I write a brief recap of the vintage in my holiday newsletter but some folks are interested in a more detailed report so that is what’s provided here.
The 2021 growing season started out extremely dry. In fact our region was classified as being under a moderate drought by the NOAA. Those conditions lasted through bloom and resulted in excellent fruit set for a good-sized crop. Had dry conditions continued it would have been very much like the stellar 2020 vintage. But that was not to be. By mid-June conditions had changed and the area received large amounts of rain. Dry conditions during phase-1 of berry growth, the cell-division phase, can lead to small berries and intense wines.
It was dry during early Phase-1 but then, with increased rainfall, we expected larger berries and that’s what happened.
The warm, wet conditions continued throughout most of summer, bringing increased disease pressure, vine growth and weed growth. In short it meant a lot more work to keep the vine canopies open, fruit sprayed for disease prevention and to keep weeds under control.
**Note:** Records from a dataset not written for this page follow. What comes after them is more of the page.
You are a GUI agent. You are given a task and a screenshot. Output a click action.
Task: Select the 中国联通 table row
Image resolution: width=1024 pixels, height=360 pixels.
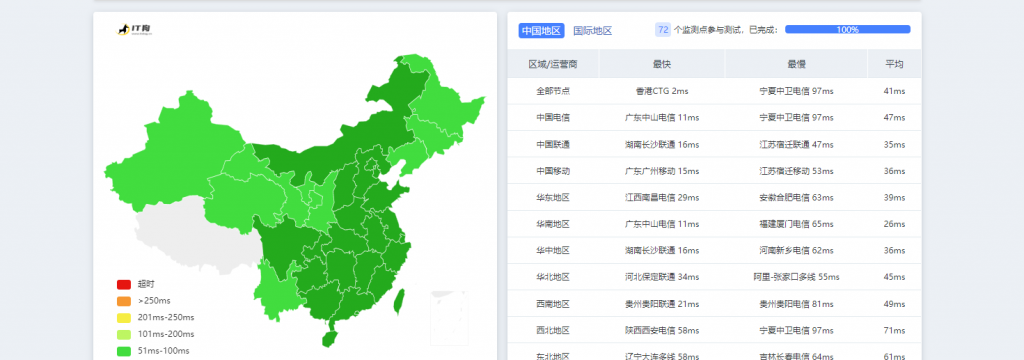[x=714, y=144]
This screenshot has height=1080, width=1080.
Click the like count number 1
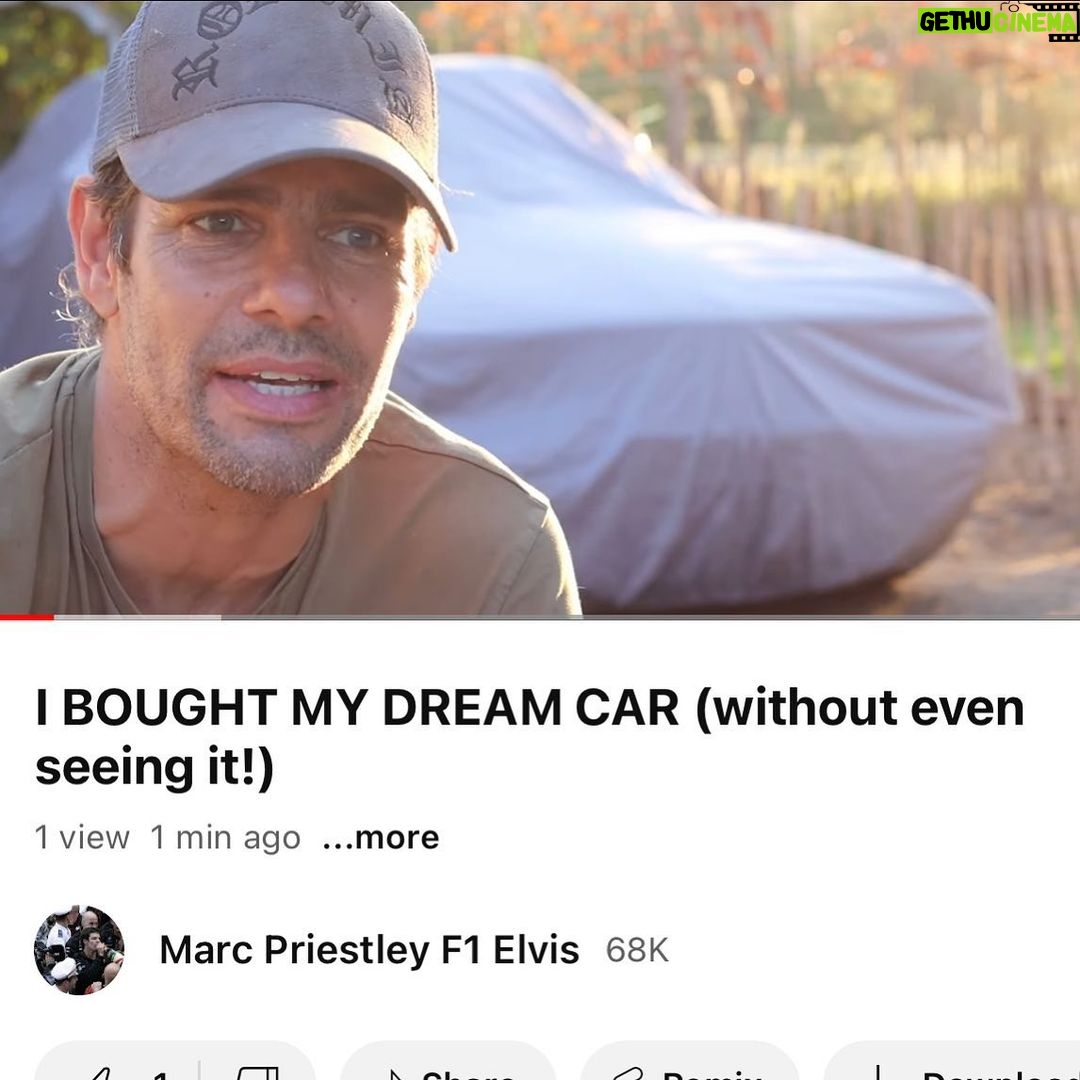(160, 1074)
Heroic efforts by our vineyard crew kept ahead of the conditions with a good crop of excellent quality fruit leading into veraison in late August. The extremely warm conditions of summer resulted in advanced crop development. Fruit samples in early September showed ripening at least 10 days ahead of an average year.
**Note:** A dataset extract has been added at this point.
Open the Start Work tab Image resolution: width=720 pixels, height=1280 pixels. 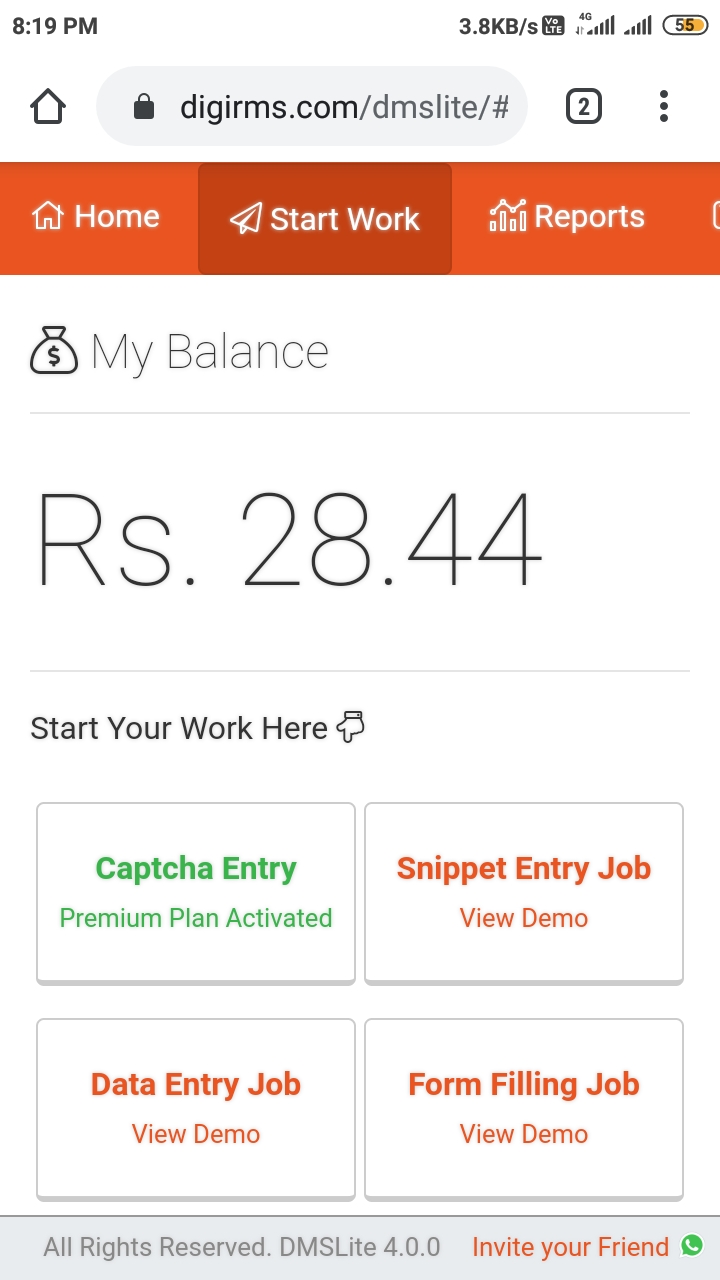pos(325,218)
Severe thunderstorms after Labor Day weekend brought hail to our vineyard which is a growers worst fear at any time of year but especially once the fruit is ripening. Hail stones break open the grapes and can lead to bunch rots and crop failure. Fortunately the hail damage was light and quick application of disease control sprays kept the bunches sound. More heat continued and we harvested our first grapes, Pinot gris, on the 19th of September. Fruit quality was excellent and the wine is showing signs of greatness in the tank.
More rain towards the end of September pushed us to harvest Riesling a bit ahead of schedule to minimize damage. Late season reds – Cabernet franc and Merlot, required more disease control and sorting of damaged fruit in the vineyard. It was the warmest early October in this vintner’s memory of nearly 40 vintages. Warm nights and very warm, humid days in October are extremely unusual for Michigan, at least historically. Climate change is certainly noticeable in the vineyard and requires us to vigilant in our canopy management, disease control and vineyard floor management operations.
The upshot is that the fruit matured beautifully and, while we had to drop some bunches due to botrytis, the overall quality of the vintage was superb! I rate the 2020 vintage as a 100 point year. Conditions were perfect and that is reflected in the wines. The only downside of 2020 was the crop was reduced by frost in May. The 2021 vintage is docked a few points because of the rains but I still give it a 96. Warm conditions and periods of dry weather led to excellent fruit quality and a good sized crop. The reds are dark and intense while the whites are clean and fruit forward. The warm conditions did lead to the lowest acidity in white wines I have seen in Michigan. We can adjust that in the cellar, however.
Look for some early ’21 wines in the tasting room by April ’22. We will bottle our Lady Slipper Rose’, Muscat Ottonel and Pinot grigio early next year so you can try them for yourself!